What was once the signature achievement of Mitt Romney's time as Massachusetts governor – a plan aimed at ensuring all of the state's residents have health insurance – is today the target of Romney's rivals for the Republican nomination.

Why today? November 15 happens to be the deadline for Massachusetts residents to sign up for an insurance plan or else face tax penalties. As the Associated Press notes, this follows earlier incentives to sign up for coverage, such as an expansion of subsidized health care by the state, and a requirement for private insurers to offer less expensive policies.

Fred Thompson has struck the harshest blow so far. In a release today, after noting that Massachusetts residents face an average fine of $219 this year and $2,000 over the next year, the campaign points out that Romney's plan has a $50 co-pay for abortions and says "Mitt Romney's plan covers ALL abortions – no restrictions."

Other critiques have been more subtle. Rudy Giuliani spokeswoman Maria Comella closed out a schedule update for reporters with a reminder: "Before I forget, for all of you in Massachusetts who aren't signed up for health insurance, you have until Thursday before you get stuck with a fine."

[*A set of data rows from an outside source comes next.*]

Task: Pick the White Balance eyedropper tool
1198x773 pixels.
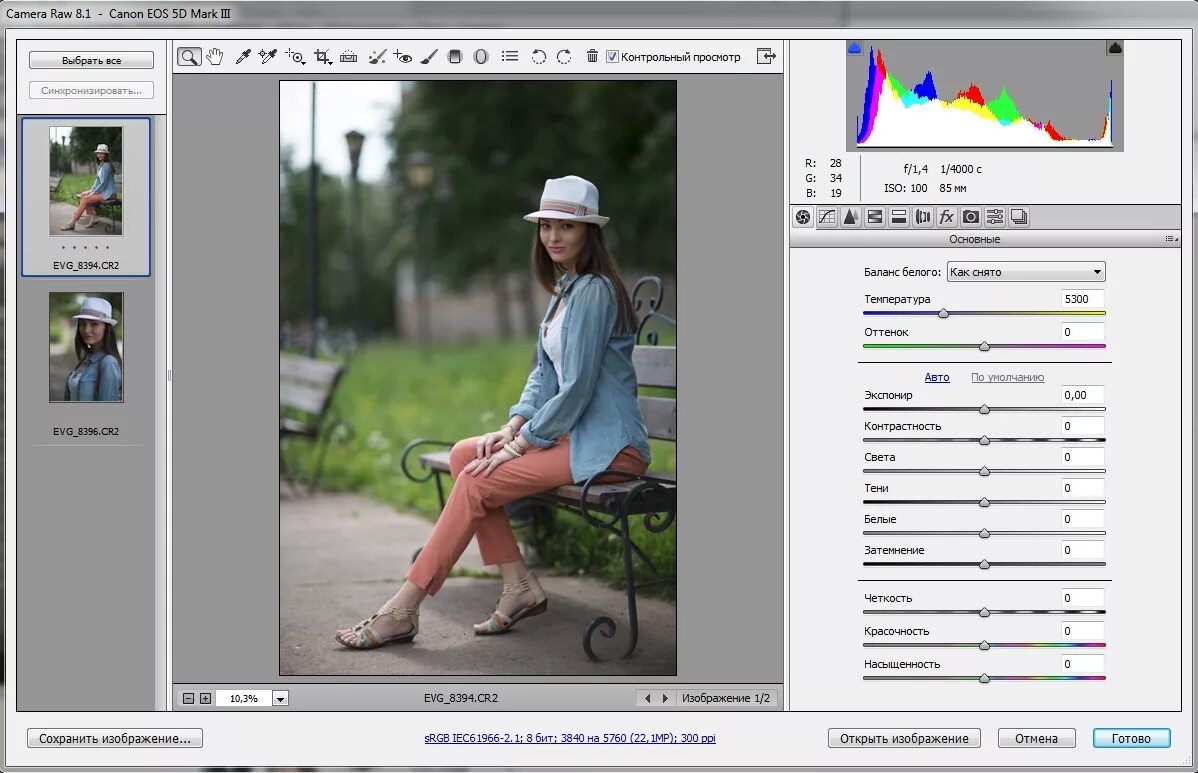Action: click(x=242, y=57)
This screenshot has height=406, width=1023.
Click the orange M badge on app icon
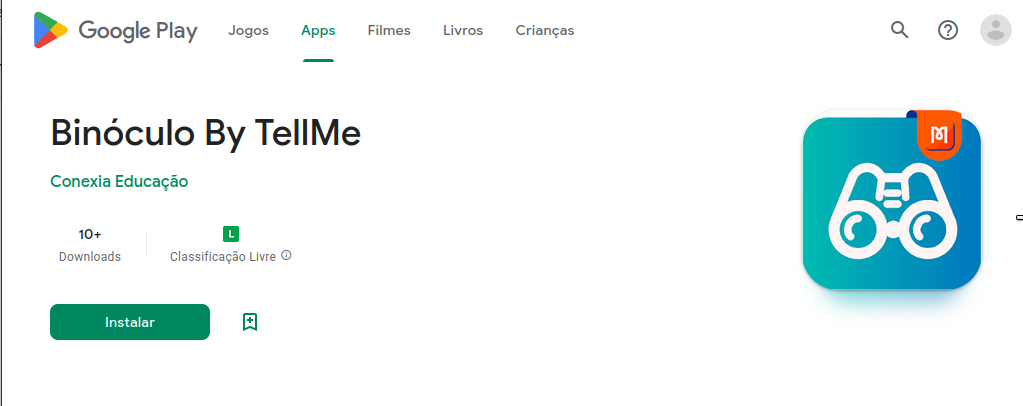coord(939,136)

The Romney campaign has responded with a release of its own, touting "a record of conservative health care reform." It says that nearly half of the state's uninsured are now covered under the plan, and coverage costs as little as $175 a month. The release also notes that Romney vetoed an attempt to impose a fee on businesses that don't contribute toward their employees' health insurance.

But when it comes to covering abortions, the explanation is buried behind effusive praise for the plan: "The Massachusetts Health Plan benefits package was developed by… an independent body separate from the governor's office. Unfortunately, under state law and court precedent, if the state is funding health care benefits it cannot refuse to provide abortion coverage."

Romney's defense basically amounts to "it's not my fault" – an excuse that might not sit well with some conservatives, especially those already turned off by the idea of mandatory health care.